Whether to dig down or not before laying the first stone depends on the soil on the surface. If it is nice top soil with organic material in it or if it is squishy silt or swelling clay, then it holds water when its wet. You can lay gravel over it, butthe gravel will sink into it and the soil will squish up through it leaving you with a mess. You'll have to add layers until some layer of harder soil down below the ground prevents the gravel from moving down anymore. When money is an issue, that's the way you can do it. Put down layers of the cheapest stuff you can find until you have established a good road bed (which can take a few years and several layers), then top it off with something like crusher run and form a crown so it sheds water and you're done except for periodic maintenence. 
A faster way to establish a road bed would be to remove the top layers of non load-bearing soil down to a good load-bearing soil layer and build the bed up from there. It'll cost more, but it will happen al at once and be done. 
If standing water has been a problem, cut shallow ditches on either side of the road to move water away from the road so it doesn't saturate under it and leave you with soft spots and eventual puddles
ray


----------



## fts074 (Jul 7, 2005)

We graded up a "road" for our 1/4 mile long driveway. Used tractor with blade. This allowed for us to bank the driveway for drainage and to create drainage routes on either side of driveway. Then dumped 1" gravel on top, drove over for several months, then dumped again. 
Some around here advocate for a sand base, driven over for a while, and then dump the gravel. If memory serves, the first dump for approx 1/4 mile was about 18 ton of gravel. Yes, it will tend to "migrate" off the sides of the banked up road and so some maintenance re-grading is called for until the grass regrows in the bladed ditches.
Michelle in KS


----------



## Countrybumpkin (May 12, 2002)

We just put in a 15'x150' drive back to the far bbarn door, and since it used to field at one time, and heavy clay-that is, VERY mucky in the spring-we dug down about 8-10", and built it up from there. Having a friend come in, dig it out, move and spead the dirt in the back firld for a future barn site, plus all the stone was around $1800...not a bad price.


----------



## ttryin (Apr 10, 2005)

Hi,

Don't know about how much rain, snow or drainage are considerations for your driveway, but I watched around me for a while to see who had a good, simple driveway. Rain, snow and drainage are big considerations for me. Turns out the guy who did nothing had the best driveway...especially no worries about the condition of the gravel or asphalt, etc. Second best is the guy who hauled in some gravel once when puddles formed. The best part of the just park on the lawn or soil driveway is drainage. Grass grows, except where the tires wear it out a lot, so runoff isn't a problem. Four years and I haven't needed any gravel.

Good luck!

T


----------



## SouthernThunder (Jun 3, 2004)

You said 10ft x 15ft? Gravel would be nice but....
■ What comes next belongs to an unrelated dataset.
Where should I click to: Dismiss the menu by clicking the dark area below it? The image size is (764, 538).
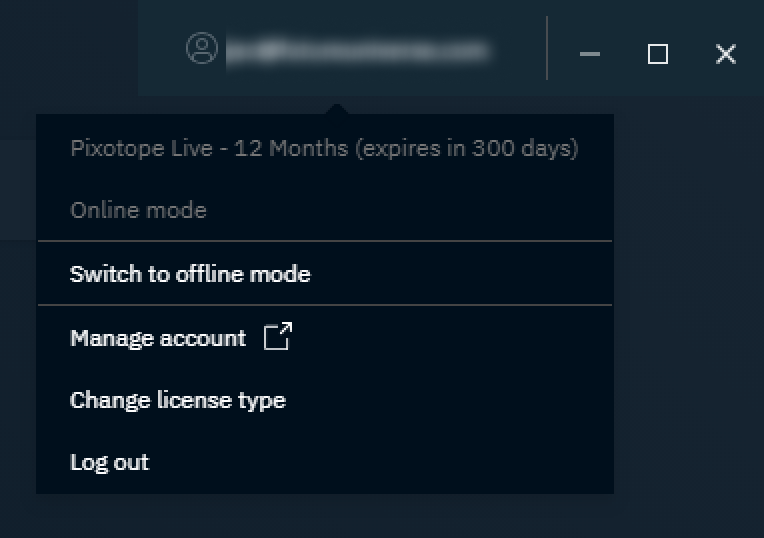(x=324, y=517)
Thats just under 2 cubic yards of concrete at 4" think. It might actually be cheaper to pour a slab than haul in the two different kinds of gravel you will need to make an decent driveway. 

To do it properly with gravel you need to first scrape off the topsoil. (usually 2-8" depending on location) Then dump a load of 2"-3" rock and compact it. Then dump a load of smaller almost pea gravel and spread it. Then you have to constantly maintain it and bring in new gravel when it all sinks away (unless you use geotextile). Dust will still be there. So you are paying for two loads of gravel up front with more every couple of years.
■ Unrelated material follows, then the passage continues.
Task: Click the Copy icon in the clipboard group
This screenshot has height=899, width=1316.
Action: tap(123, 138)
Concrete if done right would be done once and thats it. It would look nicer. And maybe cheaper upfront and in the long run for a drive of that size.

Concrete is $74 cubic yard most places right now. How much is all the gravel you need?


----------



## RedneckPete (Aug 23, 2004)

I do excavating for my living.

I excavated the topsoil (about 8") at my own house, and used it to grade my back lawn. Then I used my driveway as a dump site for small rubble and broken asphalt when I had it. I charge disposal on these loads as I usually pay to get rid of them.

After I had spread about 18" of rubble, I covered it with a skim of asphalt grindings. (Also called road millings, comes from resufacing the roads)

Result was a very stong driveway with next to no expense.

Pete


----------



## ellebeaux (Aug 18, 2004)

I just love this site - so many good answers and I was afraid you guys would roll your eyes and think 'what a stupid question'!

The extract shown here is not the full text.